Bullying is a serious problem that must be addressed. Many anti-bullying programs have been set up to teach children how to confront bullies. I know you’ve all been to those types of assemblies where your principal, vice principal or oher adult gives a presentation about how to deal with bullies. They tell you that bullies only pick on other kids because they feel insecure and that this is their way of dealing with it. There is an imbalance of power, bystanders can help, turn it around at the bullies, make a joke out of it, tell a responsible adult. These are all things that have been said to you countless times.
But do they really work? I admit that this stereotypical bullying situation does happen sometimes, and it can be solved by methods such as telling an adult and turning it around at the bully. However, sometimes, telling an adult, even anonymously, creates other problems. For example, in middle school, somebody did something to me that was absolutely wrong, but I won’t get into details. I did what I had been taught to do, and went to a responsible adult. I later found out that a popular kid had dared another person to do that wrong thing. Both students got in serious trouble, but in school, my peers didn’t think that they had done wrong. In fact, they blamed me for tattling on the popular kid. Apparently daring somebody to do something wrong removes you from blame, at least according to several of my peers. I became socially shunned for a part of that year.
Conventional methods of dealing with bullying don’t always work. I personally haven’t seen many examples when they would have worked. However, I still suggest going to a responsible adult; it just may not produce results the way you might think. You have also probably been taught to turn it around in the bully’s face, but that doesn’t really work well either. Sometimes it even makes the situation worse. Bullying programs say that kids bully because they feel insecure about themselves, but that is not always true.
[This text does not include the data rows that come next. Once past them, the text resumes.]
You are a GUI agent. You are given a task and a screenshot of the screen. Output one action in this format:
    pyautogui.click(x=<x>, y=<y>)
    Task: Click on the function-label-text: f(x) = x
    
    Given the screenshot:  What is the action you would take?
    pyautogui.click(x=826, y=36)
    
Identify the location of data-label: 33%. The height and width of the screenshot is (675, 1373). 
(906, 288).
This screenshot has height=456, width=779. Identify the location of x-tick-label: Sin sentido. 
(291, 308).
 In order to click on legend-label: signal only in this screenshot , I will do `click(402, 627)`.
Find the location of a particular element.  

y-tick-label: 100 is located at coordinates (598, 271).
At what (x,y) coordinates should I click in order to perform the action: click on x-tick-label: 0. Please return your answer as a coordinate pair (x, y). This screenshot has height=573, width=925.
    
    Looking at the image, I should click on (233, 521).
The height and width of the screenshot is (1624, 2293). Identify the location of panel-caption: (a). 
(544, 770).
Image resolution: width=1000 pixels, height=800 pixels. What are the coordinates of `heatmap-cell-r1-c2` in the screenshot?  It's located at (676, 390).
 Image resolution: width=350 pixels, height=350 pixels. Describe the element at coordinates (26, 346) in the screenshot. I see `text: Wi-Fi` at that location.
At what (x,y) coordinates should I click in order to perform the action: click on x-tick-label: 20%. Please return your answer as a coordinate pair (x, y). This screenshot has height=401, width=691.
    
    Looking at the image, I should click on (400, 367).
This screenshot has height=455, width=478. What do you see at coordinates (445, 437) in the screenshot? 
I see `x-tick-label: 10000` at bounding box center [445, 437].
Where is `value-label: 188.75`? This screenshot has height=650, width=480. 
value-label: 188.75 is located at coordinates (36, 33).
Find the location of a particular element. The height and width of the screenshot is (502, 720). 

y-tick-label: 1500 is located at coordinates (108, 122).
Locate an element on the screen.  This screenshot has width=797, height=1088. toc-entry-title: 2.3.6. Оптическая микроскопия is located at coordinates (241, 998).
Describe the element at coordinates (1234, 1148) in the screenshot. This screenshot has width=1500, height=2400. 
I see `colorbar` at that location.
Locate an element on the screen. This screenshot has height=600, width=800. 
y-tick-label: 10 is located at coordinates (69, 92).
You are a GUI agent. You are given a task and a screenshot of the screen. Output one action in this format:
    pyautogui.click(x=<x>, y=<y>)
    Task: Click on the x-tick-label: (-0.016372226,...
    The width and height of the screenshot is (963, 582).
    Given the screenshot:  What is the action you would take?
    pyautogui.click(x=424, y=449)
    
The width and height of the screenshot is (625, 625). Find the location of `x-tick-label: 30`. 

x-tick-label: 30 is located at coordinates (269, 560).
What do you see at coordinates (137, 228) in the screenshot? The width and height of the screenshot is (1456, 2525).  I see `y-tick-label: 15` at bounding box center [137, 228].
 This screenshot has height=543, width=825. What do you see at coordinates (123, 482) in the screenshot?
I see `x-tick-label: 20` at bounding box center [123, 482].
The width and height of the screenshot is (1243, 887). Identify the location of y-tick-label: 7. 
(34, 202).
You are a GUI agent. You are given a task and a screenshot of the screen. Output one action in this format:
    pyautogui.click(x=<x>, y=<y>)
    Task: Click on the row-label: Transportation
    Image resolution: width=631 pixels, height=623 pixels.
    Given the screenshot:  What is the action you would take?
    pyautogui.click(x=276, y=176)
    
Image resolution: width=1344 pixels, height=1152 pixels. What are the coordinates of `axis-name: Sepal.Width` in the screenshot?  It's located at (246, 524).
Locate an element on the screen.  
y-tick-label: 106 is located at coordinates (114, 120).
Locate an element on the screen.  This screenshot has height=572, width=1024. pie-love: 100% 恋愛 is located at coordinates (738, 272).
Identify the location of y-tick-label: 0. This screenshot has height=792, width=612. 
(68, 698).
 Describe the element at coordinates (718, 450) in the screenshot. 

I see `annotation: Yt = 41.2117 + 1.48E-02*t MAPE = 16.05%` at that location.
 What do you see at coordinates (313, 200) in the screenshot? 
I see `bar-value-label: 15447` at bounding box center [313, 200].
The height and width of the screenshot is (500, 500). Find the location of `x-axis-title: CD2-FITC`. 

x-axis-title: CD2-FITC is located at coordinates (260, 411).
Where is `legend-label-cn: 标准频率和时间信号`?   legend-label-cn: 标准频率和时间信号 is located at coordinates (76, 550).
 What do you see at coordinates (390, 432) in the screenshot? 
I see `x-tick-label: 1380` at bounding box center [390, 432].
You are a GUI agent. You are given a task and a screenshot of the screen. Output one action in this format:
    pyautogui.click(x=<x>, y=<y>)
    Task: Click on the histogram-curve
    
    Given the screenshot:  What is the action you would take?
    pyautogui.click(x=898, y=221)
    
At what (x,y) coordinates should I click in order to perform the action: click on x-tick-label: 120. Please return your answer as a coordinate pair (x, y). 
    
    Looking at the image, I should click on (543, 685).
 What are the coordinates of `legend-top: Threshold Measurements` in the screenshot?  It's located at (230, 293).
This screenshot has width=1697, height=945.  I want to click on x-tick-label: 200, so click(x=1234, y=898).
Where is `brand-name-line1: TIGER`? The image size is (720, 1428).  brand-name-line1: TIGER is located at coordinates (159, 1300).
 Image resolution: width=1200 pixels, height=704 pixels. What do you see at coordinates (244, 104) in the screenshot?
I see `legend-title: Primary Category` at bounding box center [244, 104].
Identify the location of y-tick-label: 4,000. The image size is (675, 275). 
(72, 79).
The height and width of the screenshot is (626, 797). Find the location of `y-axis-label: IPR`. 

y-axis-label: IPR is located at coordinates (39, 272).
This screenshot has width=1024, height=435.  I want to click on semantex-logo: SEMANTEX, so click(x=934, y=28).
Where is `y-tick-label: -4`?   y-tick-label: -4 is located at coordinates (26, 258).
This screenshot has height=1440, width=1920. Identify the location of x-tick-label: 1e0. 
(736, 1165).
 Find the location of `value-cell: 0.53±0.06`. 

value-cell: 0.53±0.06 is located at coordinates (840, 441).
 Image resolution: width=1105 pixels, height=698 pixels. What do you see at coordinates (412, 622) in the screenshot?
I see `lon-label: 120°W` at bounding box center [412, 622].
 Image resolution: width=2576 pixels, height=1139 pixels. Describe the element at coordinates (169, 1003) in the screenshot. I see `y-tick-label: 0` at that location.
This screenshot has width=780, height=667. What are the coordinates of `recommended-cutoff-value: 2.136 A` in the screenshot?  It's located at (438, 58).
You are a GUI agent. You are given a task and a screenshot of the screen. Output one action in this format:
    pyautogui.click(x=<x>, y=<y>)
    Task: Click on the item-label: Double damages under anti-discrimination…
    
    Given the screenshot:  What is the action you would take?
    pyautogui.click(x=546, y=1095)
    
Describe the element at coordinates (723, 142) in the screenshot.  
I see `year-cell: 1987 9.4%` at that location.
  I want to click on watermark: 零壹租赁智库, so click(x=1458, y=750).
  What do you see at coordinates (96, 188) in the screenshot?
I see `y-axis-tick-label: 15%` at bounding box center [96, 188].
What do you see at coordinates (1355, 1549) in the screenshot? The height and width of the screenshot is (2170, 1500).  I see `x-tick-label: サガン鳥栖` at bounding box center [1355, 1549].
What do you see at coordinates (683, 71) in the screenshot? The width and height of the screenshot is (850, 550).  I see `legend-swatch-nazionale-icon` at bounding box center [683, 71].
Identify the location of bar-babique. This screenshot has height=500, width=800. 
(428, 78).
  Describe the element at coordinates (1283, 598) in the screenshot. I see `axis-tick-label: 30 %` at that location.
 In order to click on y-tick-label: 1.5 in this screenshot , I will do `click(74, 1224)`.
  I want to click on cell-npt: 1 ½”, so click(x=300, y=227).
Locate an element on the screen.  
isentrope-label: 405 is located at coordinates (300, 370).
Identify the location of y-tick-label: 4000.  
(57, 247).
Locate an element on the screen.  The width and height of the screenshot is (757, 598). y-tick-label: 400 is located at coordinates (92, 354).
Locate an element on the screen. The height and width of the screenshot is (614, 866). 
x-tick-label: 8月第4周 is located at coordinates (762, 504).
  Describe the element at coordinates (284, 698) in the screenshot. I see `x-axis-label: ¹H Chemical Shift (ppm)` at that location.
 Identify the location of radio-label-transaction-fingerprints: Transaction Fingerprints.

From what I have seen, a large number of kids bully because they think it’s funny and it makes them look cool. I have witnessed times when people don’t even really realize that they are being a bully.
New methods need to be devised to confront bullying. I unfortunately have not been able to think of many, but I know that better ways of dealing with bullying are out there. Possibly more anonymous ways of dealing with bullying would remove the “You tattled!” factor, and other methods of victims confronting bullies could help stop bullying as well. However, more bullying assemblies isn’t the answer. In fact, the only people who generally listen to those assemblies are the people who don’t bully. The other people are too busy talking with their friends or laughing at the (corny) anti-bullying videos.
Adults have made these bullying programs, but kids are the ones trying to use them. We need to find new methods of confronting bullying. The current methods are good ideas on paper, but fail in action.
Submitted anonymously by a 7th grader.